FTSE in-depth: ITV plunges on ad growth fear

 

It's almost as if tracker funds piled into ITV ahead of the Downton Abbey broadcaster's re-entry into the Footsie on Monday, bought too many shares and then had to unload a few million.

Geoff Foster

Foster: The Footsie jumped to a higher level than before the disaster in Japan.

They have collapsed from a 52-week high of 95.85p and were sold down further to 80p on Wednesday amid additional concerns that advertising growth could go into reverse in May for the first time in 18 months.

Yesterday, a general consensus that the fall had been overdone sparked a rally which left the close 2.15p better at 82.475p on hefty volume of 32m.

Broker Liberum Capital believes recent weakness provides investors with a perfect buying opportunity. It has a target price of 150p.
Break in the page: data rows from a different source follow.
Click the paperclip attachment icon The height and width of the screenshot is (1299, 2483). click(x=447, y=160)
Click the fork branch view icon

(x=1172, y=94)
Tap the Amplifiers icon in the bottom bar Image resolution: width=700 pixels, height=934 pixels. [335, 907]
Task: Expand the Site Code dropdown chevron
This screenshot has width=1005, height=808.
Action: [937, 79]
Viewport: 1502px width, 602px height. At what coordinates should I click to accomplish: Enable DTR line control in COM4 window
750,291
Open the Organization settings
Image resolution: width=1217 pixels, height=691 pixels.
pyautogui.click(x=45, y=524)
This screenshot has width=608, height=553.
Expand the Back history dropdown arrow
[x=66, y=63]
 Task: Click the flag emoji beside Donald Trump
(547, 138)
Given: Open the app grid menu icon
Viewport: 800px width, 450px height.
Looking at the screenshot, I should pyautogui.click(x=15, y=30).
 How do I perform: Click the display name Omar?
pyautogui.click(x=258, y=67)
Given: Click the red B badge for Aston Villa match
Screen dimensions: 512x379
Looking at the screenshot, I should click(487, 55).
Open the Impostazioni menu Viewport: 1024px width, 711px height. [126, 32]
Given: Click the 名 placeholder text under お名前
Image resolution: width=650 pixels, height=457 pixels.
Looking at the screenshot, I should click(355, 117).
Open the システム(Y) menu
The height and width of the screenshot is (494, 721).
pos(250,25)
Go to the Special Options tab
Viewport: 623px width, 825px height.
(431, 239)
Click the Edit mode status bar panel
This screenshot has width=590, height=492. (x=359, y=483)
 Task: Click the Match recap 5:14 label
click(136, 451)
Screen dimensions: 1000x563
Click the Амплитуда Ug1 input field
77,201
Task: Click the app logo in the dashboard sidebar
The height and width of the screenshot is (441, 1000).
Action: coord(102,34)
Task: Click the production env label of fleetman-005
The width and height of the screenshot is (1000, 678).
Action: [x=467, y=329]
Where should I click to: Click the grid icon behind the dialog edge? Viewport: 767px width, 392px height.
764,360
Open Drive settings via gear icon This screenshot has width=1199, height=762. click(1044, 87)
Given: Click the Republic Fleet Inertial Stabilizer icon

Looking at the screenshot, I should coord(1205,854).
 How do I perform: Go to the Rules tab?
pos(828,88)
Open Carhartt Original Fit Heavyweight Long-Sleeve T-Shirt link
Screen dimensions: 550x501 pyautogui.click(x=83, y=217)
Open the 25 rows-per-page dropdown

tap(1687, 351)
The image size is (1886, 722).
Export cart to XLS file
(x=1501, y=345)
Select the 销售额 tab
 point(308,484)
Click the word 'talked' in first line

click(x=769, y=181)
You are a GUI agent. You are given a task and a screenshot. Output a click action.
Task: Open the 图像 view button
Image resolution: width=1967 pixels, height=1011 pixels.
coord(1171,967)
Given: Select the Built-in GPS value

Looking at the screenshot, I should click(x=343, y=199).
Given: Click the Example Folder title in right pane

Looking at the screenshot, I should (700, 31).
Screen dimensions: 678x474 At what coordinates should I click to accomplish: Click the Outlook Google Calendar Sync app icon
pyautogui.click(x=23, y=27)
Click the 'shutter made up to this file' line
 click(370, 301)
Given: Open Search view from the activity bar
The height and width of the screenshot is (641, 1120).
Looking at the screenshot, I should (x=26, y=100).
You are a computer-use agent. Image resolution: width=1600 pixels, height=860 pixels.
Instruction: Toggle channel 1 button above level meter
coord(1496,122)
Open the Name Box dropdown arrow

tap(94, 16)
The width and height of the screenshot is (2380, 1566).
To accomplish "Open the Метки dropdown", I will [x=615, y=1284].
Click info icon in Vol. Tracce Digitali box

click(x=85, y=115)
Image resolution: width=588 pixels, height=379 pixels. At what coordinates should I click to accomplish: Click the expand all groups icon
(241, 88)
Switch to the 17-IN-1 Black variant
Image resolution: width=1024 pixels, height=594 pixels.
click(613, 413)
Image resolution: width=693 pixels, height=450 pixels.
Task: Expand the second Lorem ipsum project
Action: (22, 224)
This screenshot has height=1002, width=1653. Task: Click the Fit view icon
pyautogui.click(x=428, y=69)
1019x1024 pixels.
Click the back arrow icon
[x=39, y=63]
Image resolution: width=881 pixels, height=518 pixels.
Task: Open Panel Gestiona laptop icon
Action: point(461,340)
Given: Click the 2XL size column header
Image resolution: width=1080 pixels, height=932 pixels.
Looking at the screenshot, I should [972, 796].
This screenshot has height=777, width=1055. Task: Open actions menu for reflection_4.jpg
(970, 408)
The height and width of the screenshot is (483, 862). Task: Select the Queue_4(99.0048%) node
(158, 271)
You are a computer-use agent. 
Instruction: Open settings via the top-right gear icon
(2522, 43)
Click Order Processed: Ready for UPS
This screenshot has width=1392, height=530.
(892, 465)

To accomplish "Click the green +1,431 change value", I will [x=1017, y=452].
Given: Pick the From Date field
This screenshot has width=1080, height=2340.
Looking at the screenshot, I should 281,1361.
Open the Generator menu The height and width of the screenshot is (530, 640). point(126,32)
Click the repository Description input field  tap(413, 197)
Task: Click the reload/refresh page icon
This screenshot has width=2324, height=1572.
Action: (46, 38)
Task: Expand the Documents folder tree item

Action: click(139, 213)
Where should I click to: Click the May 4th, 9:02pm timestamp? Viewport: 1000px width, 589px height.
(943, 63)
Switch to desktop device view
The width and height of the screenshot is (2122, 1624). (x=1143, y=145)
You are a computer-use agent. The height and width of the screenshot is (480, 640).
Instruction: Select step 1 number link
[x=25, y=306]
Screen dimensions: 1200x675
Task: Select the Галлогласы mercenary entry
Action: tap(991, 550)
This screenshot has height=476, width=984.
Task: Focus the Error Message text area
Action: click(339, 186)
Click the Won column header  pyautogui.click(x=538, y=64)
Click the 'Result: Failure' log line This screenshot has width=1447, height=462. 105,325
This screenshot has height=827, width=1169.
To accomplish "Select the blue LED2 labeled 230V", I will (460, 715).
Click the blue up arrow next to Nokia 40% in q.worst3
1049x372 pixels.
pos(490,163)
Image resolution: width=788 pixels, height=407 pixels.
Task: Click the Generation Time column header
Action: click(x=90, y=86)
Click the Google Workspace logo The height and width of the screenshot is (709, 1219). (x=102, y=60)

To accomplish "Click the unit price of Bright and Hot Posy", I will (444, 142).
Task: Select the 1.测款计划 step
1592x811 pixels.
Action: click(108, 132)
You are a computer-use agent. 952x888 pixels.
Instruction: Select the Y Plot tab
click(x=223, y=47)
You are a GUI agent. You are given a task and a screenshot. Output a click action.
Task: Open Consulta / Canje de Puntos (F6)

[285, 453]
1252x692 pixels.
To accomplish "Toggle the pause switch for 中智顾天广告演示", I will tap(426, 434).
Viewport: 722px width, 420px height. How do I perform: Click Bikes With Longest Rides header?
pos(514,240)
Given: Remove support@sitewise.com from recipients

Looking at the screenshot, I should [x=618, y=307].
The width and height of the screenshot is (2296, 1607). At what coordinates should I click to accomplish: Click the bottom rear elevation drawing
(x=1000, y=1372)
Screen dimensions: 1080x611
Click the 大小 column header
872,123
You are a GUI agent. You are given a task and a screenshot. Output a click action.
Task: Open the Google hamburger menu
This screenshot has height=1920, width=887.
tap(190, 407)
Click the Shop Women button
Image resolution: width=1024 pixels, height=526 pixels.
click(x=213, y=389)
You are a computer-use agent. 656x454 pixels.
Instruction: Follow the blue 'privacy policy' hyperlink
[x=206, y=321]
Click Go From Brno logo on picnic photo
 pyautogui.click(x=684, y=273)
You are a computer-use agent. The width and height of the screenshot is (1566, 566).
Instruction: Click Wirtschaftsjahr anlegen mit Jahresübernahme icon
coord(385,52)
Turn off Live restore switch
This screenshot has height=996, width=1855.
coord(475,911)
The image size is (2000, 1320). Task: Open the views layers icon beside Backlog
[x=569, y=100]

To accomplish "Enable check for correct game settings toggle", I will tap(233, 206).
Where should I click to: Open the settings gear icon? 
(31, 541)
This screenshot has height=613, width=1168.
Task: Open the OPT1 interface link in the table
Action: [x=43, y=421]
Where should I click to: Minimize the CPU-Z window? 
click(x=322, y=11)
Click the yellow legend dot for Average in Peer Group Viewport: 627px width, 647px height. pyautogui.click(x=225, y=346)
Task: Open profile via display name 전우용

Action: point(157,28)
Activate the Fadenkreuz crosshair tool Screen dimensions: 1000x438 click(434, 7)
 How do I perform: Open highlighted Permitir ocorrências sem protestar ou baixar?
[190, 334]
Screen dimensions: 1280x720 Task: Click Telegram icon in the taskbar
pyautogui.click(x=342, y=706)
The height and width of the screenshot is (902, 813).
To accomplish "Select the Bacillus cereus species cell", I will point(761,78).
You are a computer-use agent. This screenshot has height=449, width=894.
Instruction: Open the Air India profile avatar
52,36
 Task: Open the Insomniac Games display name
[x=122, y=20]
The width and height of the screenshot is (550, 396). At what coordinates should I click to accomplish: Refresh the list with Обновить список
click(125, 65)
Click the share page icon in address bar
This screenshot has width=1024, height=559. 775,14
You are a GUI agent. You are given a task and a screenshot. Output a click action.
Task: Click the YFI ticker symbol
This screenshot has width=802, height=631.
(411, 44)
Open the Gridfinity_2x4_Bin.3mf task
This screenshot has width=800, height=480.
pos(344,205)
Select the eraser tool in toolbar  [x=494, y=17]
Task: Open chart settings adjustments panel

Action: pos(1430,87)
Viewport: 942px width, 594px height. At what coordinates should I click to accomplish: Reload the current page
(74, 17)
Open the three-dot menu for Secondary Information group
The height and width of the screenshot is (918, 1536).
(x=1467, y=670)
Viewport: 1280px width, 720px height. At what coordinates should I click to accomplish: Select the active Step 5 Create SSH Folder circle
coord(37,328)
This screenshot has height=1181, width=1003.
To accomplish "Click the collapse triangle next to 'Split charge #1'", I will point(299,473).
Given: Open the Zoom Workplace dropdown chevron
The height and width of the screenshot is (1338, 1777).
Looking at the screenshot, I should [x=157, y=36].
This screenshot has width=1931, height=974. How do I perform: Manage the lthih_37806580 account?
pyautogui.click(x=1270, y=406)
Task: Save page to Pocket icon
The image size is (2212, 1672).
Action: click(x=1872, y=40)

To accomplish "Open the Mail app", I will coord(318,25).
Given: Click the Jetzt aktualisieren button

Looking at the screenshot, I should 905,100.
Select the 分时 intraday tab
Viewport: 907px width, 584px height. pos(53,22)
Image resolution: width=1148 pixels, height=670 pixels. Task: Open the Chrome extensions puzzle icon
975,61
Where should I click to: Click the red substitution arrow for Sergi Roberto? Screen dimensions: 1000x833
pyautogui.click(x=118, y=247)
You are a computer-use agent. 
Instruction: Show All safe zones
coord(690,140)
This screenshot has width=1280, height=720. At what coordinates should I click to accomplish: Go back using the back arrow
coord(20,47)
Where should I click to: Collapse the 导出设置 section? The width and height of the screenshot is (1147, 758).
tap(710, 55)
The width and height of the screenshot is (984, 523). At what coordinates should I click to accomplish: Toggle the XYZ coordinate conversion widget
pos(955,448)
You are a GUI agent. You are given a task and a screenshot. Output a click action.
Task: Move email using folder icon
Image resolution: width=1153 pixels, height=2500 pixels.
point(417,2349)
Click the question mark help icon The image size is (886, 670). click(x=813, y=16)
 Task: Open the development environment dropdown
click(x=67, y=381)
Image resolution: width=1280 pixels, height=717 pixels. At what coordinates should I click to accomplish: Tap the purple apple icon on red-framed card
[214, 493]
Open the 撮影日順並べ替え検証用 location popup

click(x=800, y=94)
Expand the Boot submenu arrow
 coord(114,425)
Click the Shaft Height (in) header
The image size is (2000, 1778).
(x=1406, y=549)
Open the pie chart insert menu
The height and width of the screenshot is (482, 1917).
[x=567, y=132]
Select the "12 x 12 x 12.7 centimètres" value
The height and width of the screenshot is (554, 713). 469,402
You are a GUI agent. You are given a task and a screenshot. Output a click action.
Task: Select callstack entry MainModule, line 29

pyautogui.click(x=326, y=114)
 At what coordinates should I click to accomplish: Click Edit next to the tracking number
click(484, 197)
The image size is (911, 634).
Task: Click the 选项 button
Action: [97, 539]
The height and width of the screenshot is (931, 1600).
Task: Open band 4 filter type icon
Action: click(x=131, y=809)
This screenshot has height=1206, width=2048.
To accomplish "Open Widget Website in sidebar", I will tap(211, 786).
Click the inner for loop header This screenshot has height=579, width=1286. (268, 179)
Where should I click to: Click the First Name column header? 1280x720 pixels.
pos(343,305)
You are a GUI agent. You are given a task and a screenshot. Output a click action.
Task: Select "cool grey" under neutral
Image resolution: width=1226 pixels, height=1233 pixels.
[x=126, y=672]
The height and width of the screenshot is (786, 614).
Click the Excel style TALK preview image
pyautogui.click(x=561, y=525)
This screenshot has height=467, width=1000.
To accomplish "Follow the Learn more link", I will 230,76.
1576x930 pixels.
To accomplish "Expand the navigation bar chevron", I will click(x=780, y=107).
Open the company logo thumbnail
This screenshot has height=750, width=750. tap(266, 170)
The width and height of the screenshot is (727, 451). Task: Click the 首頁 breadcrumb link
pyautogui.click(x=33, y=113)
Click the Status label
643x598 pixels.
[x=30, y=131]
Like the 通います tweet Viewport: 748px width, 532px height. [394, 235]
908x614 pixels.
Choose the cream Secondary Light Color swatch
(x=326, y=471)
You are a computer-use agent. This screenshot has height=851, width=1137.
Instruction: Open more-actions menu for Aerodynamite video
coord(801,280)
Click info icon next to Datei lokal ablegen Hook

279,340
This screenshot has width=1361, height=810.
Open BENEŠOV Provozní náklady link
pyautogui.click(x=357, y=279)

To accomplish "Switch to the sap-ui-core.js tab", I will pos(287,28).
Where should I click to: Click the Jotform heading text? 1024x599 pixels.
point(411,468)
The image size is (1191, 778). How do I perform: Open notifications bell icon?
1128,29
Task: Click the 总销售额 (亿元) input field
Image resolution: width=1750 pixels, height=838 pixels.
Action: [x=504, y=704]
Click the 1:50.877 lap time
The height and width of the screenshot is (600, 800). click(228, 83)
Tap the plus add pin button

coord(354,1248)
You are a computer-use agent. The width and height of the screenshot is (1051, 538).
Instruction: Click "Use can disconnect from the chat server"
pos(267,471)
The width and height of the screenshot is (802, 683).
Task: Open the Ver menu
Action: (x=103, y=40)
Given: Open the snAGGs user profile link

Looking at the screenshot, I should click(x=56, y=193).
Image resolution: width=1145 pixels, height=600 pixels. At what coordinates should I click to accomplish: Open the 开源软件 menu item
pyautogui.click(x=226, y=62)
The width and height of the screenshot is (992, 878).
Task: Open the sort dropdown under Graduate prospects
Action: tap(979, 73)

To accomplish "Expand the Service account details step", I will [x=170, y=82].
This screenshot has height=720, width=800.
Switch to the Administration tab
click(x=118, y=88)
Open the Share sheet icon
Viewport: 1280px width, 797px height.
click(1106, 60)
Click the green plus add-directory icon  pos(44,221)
It says the feedback it has received from media buyers suggests that ITV1 advertising is up more than 5% for May, after a strong April.

ITV is benefiting from the shift of advertising spending from print to television, and the shift with television from number two/three players (Channel 4/Five) to ITV, the market leader.

The latest Advertising Association/Warc Expenditure Report points out the UK advertising market brushed off fears about the health of the UK economy to register a 6.9% rise to £15.5bn in 2010. The rise made 2010 the strongest year for advertising spend growth since the dotcom boom of 2000.

The report expects ad spend growth to dip to 2.9% in 2011, before recovering to 5.5% in 2012. The economy and advertising are expected to revive in 2012 with the latter boosted by spend associated with the London Olympic Games.

A favourable media response to Wednesday's Budget and pleasing results from High Street groups Kingfisher, 17.6p up at 261.35p, and Next, 78p to the good at 2043.5p, helped dealers shrug off news of Portugal's bailout.

The Footsie jumped 84.99 points to 5,880.87, to a higher level than before the disastrous earthquake and tsunami in Japan.

Wall Street rose 90 points in the early stages following news that US unemployment claims dropped to the lowest level in more than two years in February.

The Budget's imposition of a carbon tax sparked hefty selling of power station group Drax, 20.3p lower at 371.95p. Broker JP Morgan Cazenove reckons the carbon tax would reduce its 2013 earnings forecast by 12.9% with the eventual cost rising to over £100m by 2020.

Part nationalised Lloyds Banking Group edged up 0.11p to 60.355p after Evolution Group reiterated its Top Conviction Buy recommendation and target price of 106p. The broker thinks that Lloyds is only the bank in Europe where investors have a realistic chance of doubling their money, not on a 12-month view, but on an 18-24 month view.

Barclays rose 3.65p to 290.925p after Morgan Stanley advised clients to get stuck in ahead of the first-quarter trading statement on April 27. The broker believes the market may be underestimating banks' ability to generate acceptable returns over the next two years, as legacy portfolio issues unwind, cost controls kick in and the impact of regulatory change has yet to pass through.

News that National Express has failed to qualify for the Greater Anglia franchise despite being incumbent, left its shares unmoved at 241.65p. But Charles Stanley Securities is bearish, believing the group's prospects in UK rail now look pretty grim.

Plastic packaging group RPC soared 35.8p or 15% to 279p after a bullish pre-close trading update. The company said profits for the year to end-March are ahead of expectations. Broker Panmure Gordon lifted its target price to 476p from 336p on the news.

Afren added 5p at 159p after announcing the purchase of a 74% interest in the Tanga license in Tanzania which encompasses a potentially highly prospective region both onshore and offshore. Morgan Stanley is a buyer and says Afren is the cheapest company in the sector its covers. Full year results are due on Tuesday.

Shanta Gold glistened at 31.63p, up 0.38p, after announcing it has broken new ground at the New Luika Gold Mine in Tanzania. Clearance has started and the site is now being prepared for mining and for construction of the new gold processing plant.

Broker Fairfax expects the new Luika Gold Mine to ramp up production through the fourthquarter of 2011 towards 75 tons per hour. Gold production could rise to around 40,000 ounces per annum from the 28,000 forecast in last year's scoping study.

Endace, the world leader in network monitoring and high speed network security, climbed 21p to 396p on hearing it has been selected by Betfair (20.5p up at 937.75p) to supply a global monitoring system that will be used to help protect Betfair's network from cyber-attack.